= BRIEF =
Where the line containing "Given: Click the zoom slider handle" appears in the entries below, start there and print only that line and every line after it, exactly, through the end, excluding pictures.

▽

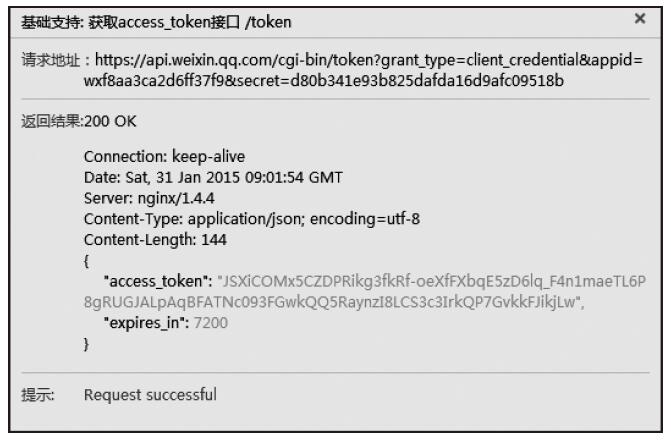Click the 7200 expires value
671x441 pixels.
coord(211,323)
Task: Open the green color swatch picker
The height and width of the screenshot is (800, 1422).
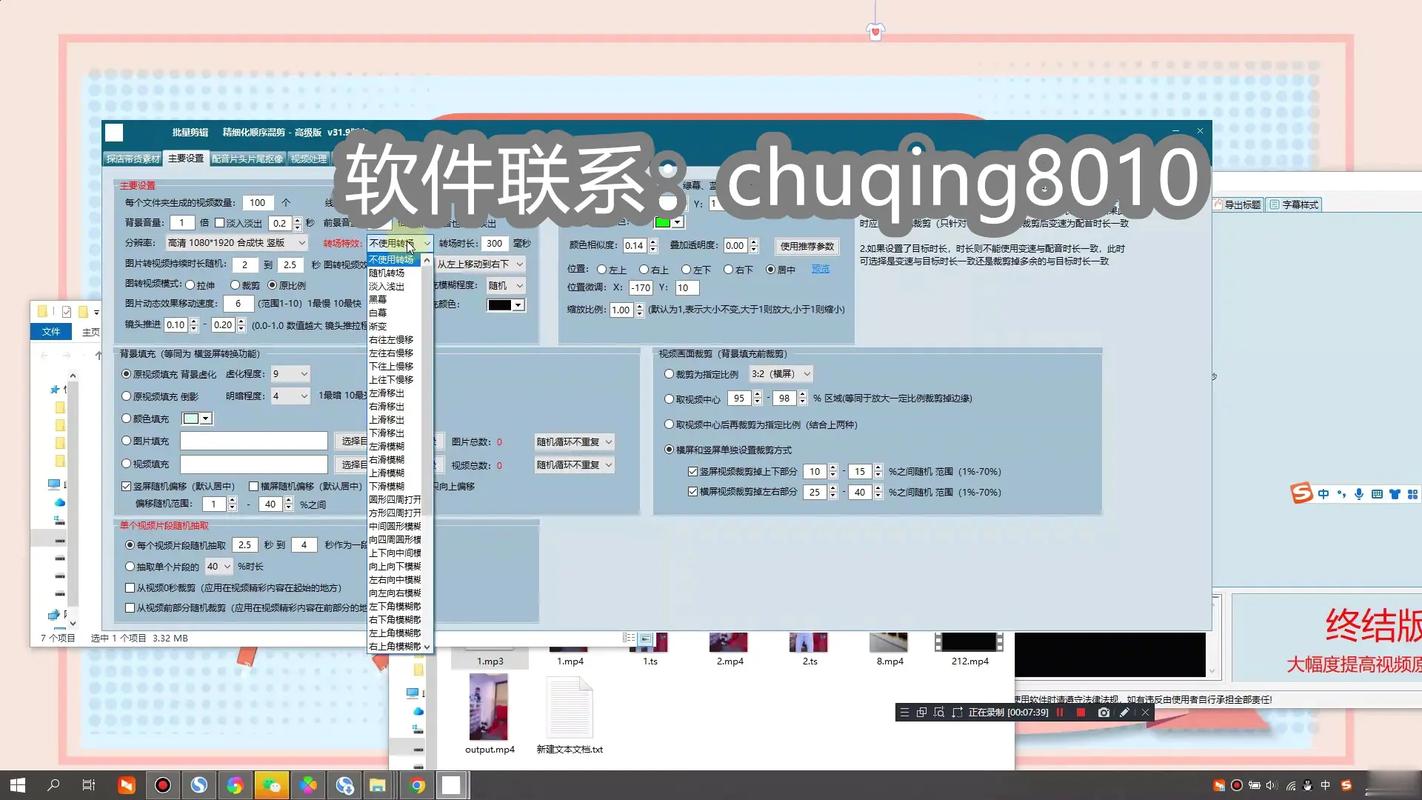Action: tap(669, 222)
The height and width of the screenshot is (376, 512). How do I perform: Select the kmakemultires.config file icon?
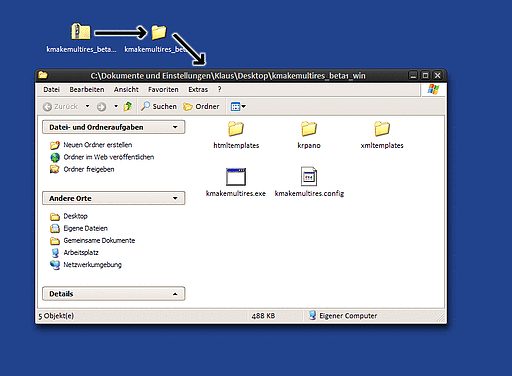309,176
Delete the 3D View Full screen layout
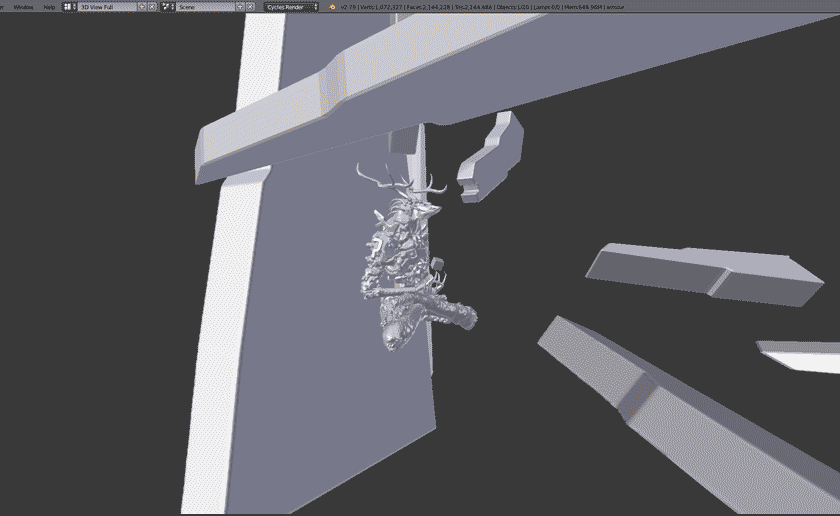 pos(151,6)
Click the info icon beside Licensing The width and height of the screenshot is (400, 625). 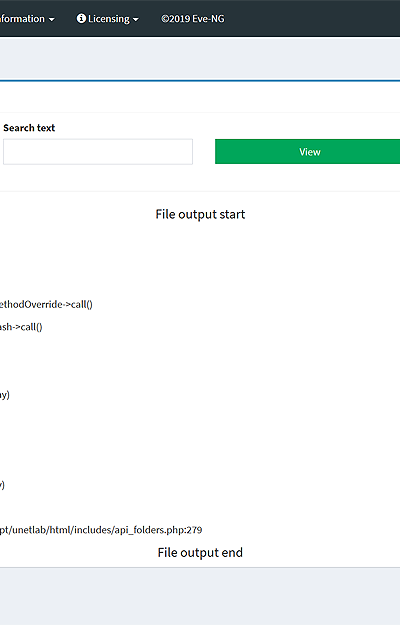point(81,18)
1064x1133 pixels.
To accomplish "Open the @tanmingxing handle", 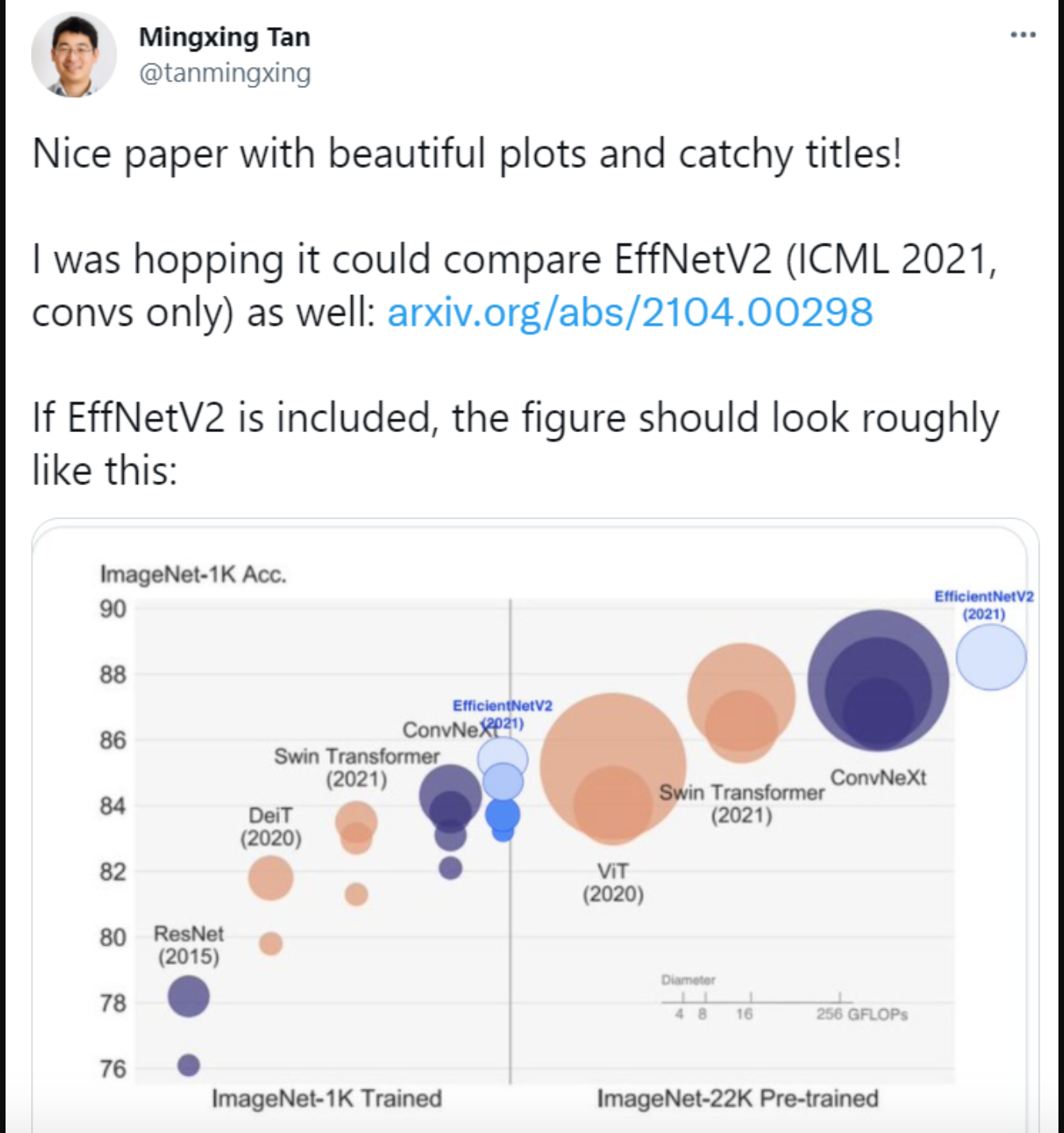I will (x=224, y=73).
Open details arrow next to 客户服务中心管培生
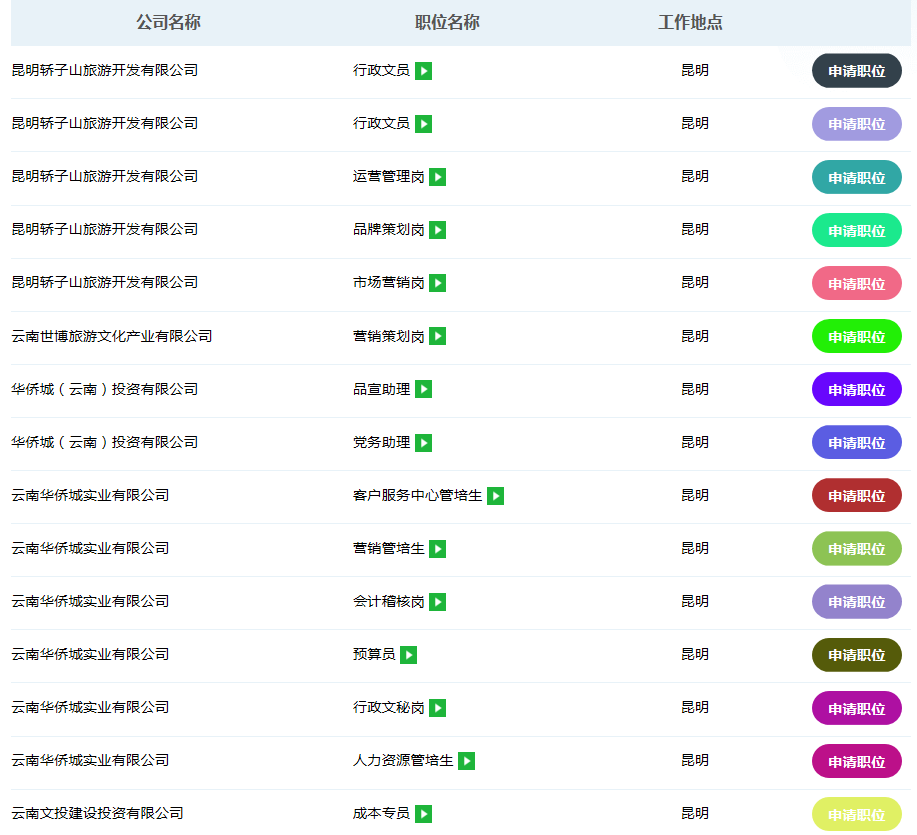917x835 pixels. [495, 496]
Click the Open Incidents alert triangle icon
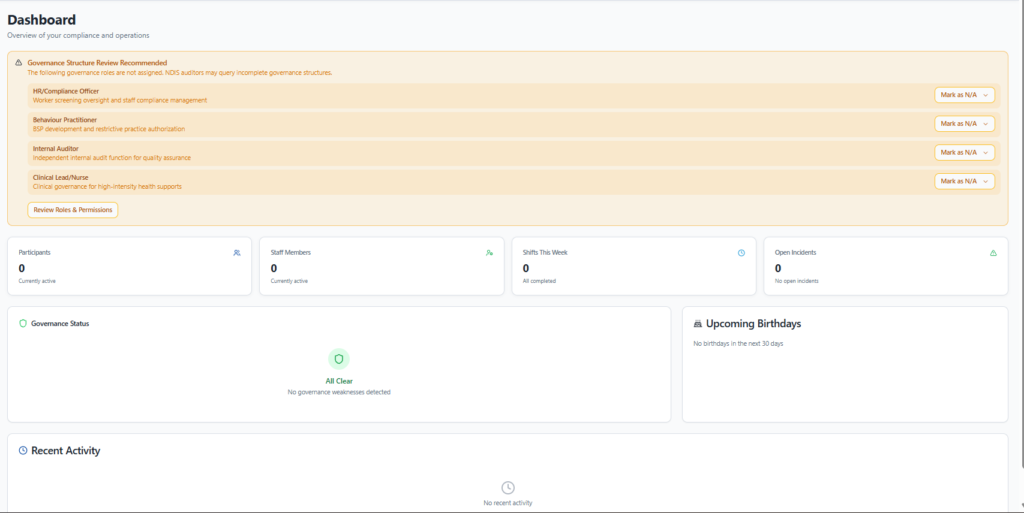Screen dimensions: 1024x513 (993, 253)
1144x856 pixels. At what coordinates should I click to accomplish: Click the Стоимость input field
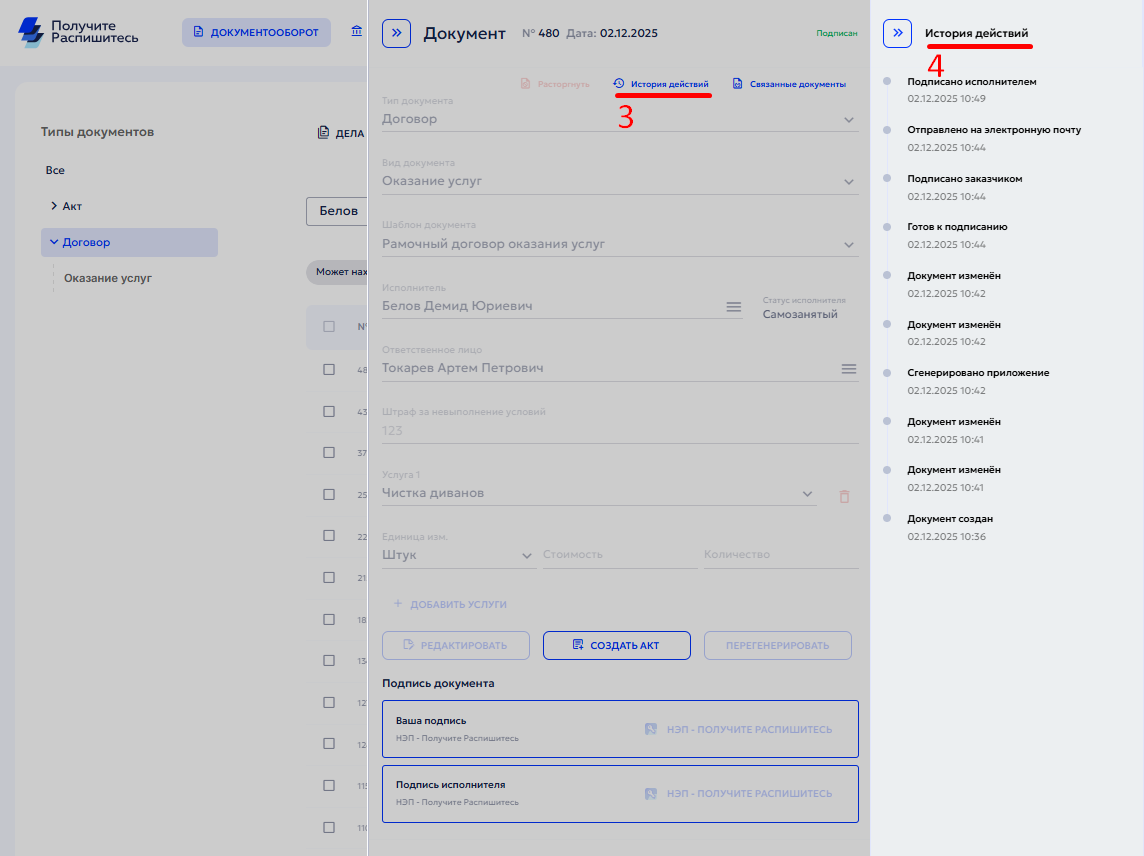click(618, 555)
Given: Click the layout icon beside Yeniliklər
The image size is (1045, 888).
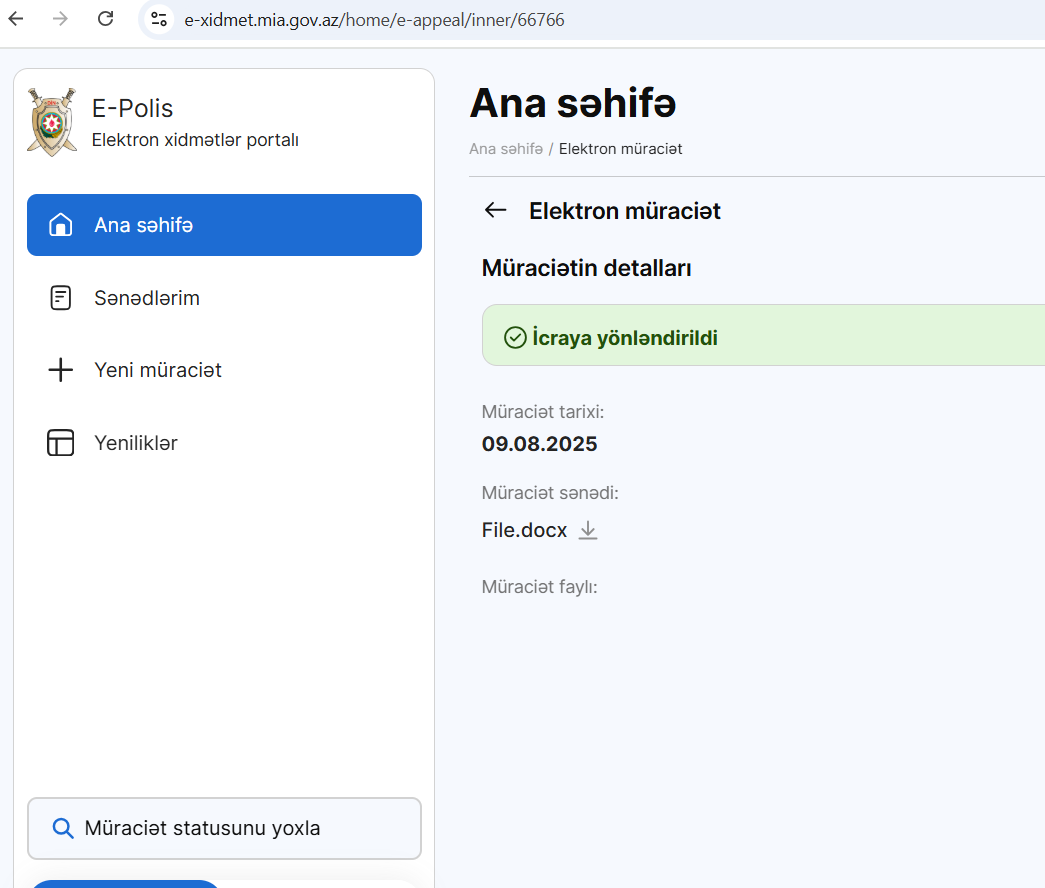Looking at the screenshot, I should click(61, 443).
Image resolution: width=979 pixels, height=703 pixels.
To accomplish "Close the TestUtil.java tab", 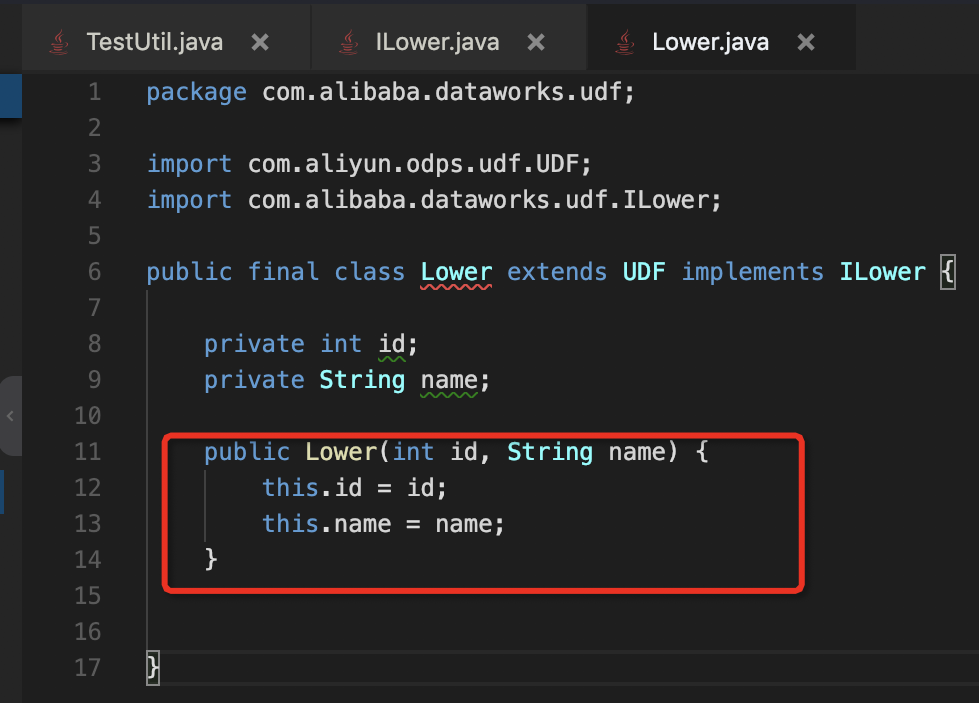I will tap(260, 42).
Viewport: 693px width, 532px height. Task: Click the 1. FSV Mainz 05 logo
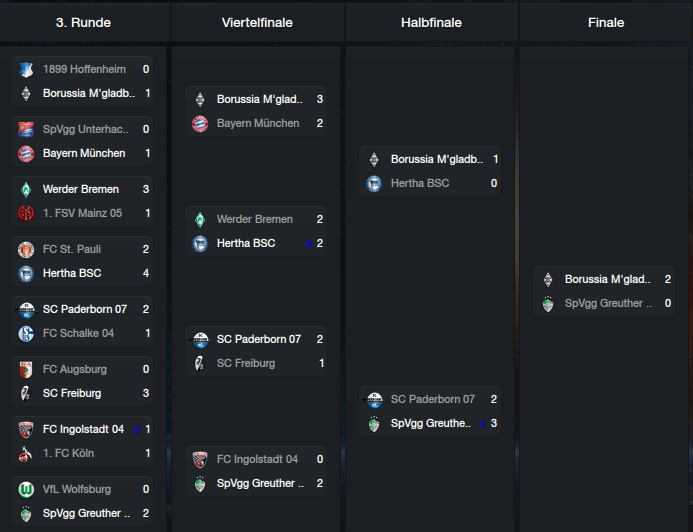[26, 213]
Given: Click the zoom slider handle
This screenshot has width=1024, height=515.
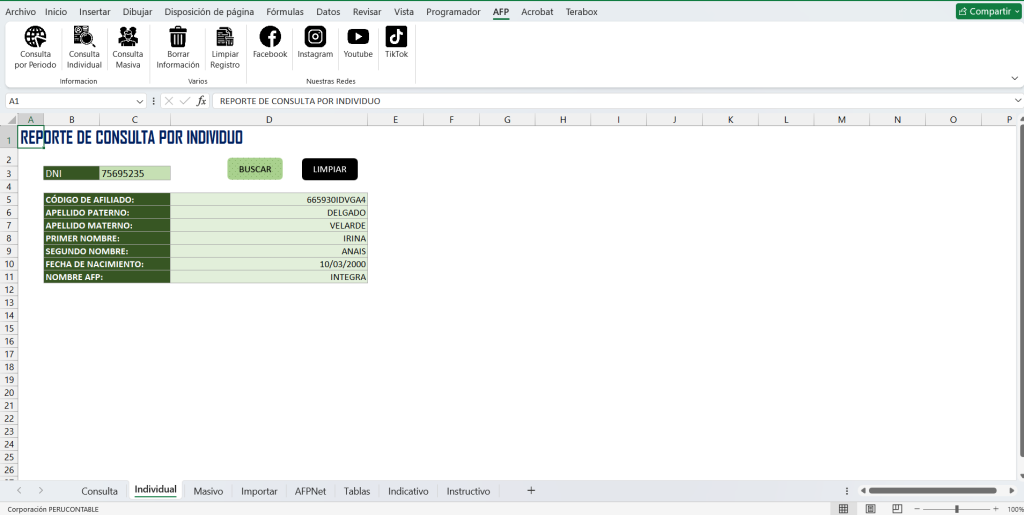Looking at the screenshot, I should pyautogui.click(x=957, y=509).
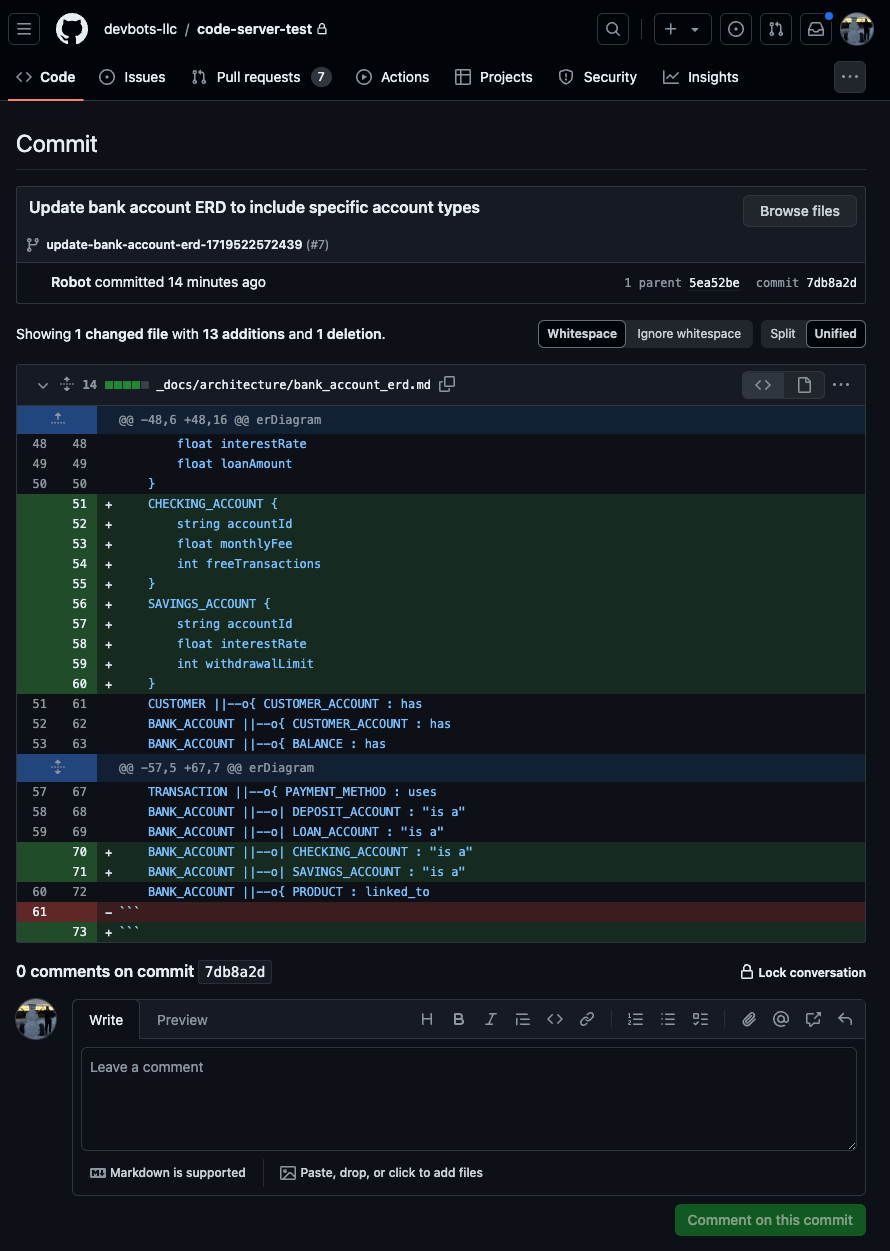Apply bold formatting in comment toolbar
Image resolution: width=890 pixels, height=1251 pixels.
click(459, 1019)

△

= RESULT FOR THIS EXERCISE =
Given: Click the zoom slider handle
This screenshot has width=1024, height=515.
Looking at the screenshot, I should pyautogui.click(x=957, y=509).
Apply bold formatting in comment toolbar
Image resolution: width=890 pixels, height=1251 pixels.
click(459, 1019)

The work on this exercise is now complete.